_Required work_:
As you look over the data below, please find each line where the word "bell" appears, then copy it.

--- Provided data Enclosed Below ---

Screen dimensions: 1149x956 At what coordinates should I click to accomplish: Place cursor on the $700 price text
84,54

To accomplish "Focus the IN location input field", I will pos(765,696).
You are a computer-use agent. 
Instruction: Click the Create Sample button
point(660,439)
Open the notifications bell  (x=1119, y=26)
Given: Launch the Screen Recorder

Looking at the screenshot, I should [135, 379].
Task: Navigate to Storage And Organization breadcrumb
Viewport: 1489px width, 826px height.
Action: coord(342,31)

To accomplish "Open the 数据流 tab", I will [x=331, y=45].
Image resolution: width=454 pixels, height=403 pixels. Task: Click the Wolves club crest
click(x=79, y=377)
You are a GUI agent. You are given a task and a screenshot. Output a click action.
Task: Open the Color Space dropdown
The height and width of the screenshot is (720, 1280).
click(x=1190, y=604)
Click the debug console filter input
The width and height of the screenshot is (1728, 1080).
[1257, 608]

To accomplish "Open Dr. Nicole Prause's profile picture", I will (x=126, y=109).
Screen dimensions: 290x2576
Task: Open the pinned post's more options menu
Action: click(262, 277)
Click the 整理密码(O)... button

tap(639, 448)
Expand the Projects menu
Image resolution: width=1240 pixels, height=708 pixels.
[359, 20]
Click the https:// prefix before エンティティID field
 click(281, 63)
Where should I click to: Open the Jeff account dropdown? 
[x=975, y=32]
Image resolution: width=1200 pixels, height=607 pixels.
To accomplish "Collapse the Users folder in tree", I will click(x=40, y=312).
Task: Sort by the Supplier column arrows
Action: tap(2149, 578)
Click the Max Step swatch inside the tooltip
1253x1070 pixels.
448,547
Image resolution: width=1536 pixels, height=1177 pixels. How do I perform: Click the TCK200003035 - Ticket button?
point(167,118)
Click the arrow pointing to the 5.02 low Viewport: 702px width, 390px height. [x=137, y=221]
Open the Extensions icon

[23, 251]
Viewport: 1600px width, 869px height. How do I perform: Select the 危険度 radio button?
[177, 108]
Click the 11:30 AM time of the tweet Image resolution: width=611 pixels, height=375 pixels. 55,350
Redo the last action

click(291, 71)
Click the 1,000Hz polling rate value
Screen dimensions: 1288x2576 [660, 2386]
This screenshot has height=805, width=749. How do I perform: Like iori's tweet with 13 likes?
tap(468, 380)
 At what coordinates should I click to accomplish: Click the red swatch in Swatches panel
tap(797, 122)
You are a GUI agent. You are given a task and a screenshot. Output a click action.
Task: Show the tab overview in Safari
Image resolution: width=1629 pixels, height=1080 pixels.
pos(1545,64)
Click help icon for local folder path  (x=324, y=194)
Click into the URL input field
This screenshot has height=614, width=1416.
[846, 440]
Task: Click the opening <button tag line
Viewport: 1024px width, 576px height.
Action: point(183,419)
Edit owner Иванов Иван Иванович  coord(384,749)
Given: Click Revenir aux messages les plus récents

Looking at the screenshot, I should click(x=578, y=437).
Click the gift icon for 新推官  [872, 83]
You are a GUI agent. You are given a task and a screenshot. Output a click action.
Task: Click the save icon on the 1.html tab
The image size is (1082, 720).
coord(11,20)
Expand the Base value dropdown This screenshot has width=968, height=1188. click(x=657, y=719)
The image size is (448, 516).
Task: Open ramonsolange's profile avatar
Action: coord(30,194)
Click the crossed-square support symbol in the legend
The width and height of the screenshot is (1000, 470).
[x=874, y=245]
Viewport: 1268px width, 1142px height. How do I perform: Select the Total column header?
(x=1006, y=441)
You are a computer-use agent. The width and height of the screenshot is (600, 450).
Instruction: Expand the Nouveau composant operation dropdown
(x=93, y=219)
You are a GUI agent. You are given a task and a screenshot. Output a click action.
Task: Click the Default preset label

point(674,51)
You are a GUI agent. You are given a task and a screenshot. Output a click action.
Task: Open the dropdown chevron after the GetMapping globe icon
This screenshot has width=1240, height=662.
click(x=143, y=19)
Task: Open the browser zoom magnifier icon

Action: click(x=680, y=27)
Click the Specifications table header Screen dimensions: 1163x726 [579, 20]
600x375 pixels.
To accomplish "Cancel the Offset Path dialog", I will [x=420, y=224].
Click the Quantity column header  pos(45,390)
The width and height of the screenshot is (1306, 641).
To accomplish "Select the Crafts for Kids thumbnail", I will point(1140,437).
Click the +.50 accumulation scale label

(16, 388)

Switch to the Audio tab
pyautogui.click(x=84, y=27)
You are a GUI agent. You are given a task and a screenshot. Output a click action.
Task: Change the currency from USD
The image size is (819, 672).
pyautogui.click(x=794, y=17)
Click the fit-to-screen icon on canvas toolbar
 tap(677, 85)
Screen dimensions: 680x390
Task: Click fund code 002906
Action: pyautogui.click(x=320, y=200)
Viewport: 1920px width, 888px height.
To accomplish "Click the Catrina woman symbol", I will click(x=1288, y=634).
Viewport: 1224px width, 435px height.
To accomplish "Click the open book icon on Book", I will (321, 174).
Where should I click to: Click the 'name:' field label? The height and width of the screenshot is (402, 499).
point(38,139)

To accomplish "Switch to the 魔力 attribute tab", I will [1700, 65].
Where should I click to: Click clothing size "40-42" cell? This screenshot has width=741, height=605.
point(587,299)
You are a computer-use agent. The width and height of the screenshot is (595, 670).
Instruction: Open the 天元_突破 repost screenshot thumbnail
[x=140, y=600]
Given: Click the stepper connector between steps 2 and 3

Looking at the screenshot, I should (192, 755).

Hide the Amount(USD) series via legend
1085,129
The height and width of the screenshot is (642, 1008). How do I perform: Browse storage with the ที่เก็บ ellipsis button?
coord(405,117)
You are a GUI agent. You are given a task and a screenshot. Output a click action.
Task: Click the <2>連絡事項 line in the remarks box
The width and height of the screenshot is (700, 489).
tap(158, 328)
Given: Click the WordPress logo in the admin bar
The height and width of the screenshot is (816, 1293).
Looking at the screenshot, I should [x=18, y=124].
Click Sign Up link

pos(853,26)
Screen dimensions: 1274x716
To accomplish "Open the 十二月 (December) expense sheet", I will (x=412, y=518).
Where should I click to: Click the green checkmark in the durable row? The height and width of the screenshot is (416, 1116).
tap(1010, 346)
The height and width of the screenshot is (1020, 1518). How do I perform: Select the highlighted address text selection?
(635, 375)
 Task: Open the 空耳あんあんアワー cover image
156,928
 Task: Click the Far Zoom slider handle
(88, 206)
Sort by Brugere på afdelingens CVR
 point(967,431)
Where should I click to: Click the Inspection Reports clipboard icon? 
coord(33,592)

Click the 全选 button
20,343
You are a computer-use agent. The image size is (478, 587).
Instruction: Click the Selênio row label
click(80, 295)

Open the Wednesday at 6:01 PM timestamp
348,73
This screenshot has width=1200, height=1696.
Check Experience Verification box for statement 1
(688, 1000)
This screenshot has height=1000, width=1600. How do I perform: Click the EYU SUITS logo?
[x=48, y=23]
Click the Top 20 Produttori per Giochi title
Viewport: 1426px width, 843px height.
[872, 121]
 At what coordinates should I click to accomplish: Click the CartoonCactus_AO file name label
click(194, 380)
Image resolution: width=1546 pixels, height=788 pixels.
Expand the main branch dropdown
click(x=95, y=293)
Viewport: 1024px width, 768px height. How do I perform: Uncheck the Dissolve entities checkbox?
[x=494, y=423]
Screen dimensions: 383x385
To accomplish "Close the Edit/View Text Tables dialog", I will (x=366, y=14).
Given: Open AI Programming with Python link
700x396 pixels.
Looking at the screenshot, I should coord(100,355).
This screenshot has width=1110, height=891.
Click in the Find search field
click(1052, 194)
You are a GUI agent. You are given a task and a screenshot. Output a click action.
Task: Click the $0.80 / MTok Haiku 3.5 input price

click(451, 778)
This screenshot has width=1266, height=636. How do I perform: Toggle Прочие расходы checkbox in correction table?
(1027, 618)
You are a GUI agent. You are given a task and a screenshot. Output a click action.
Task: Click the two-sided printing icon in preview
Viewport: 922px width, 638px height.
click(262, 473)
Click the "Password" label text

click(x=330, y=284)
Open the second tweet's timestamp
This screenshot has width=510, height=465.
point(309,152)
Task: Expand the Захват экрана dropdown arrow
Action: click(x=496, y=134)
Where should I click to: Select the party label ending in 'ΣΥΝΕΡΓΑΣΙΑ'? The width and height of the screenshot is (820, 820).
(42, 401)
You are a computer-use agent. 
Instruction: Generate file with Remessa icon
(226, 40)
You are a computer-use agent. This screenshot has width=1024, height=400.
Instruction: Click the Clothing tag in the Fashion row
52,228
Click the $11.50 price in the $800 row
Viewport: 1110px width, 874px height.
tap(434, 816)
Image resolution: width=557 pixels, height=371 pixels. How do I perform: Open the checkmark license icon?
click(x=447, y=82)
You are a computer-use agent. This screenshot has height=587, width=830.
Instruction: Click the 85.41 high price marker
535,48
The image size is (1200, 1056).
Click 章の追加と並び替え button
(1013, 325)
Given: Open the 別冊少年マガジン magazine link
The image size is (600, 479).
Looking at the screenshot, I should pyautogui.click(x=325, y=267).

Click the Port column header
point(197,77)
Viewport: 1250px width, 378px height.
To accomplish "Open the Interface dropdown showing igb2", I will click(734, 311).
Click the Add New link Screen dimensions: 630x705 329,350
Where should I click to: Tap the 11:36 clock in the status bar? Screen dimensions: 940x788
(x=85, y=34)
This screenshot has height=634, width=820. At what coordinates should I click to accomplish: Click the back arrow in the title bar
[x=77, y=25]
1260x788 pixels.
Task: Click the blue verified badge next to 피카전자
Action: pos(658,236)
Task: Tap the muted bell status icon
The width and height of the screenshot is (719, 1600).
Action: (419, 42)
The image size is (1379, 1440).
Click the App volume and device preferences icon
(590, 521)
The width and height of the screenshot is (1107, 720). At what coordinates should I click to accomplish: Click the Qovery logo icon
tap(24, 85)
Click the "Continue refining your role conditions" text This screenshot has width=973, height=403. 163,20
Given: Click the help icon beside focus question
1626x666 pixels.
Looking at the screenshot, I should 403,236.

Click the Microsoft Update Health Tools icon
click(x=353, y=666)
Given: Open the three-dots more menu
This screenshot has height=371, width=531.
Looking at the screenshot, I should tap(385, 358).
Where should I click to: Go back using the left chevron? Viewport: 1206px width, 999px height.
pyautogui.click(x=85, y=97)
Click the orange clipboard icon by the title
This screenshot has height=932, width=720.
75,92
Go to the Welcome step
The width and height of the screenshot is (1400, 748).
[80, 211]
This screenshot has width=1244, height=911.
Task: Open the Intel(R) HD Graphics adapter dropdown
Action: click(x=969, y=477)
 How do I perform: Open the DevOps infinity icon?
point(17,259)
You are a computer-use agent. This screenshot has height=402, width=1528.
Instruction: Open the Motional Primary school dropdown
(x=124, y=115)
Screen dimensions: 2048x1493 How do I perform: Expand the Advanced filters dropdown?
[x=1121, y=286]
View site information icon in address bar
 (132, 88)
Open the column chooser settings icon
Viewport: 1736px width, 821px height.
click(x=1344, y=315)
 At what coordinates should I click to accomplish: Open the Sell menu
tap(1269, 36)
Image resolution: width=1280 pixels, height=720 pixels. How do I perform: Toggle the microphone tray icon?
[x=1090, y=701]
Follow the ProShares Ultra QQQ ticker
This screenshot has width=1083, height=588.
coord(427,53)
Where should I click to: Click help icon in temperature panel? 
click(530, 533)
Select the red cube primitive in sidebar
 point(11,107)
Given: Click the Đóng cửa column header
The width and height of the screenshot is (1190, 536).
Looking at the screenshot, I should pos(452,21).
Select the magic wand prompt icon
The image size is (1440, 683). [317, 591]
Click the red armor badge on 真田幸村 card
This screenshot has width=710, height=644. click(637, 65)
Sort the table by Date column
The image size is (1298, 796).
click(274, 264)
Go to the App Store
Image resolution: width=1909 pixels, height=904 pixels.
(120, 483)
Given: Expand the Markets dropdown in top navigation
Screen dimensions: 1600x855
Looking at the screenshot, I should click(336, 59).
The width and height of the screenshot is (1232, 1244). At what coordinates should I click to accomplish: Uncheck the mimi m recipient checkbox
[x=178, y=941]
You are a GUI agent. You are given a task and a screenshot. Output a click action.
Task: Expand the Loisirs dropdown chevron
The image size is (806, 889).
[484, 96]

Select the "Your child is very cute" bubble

--- End of Enclosed Provided data ---

_Result for this task_:
Open the notifications bell  (x=1119, y=26)
Task: Tap the muted bell status icon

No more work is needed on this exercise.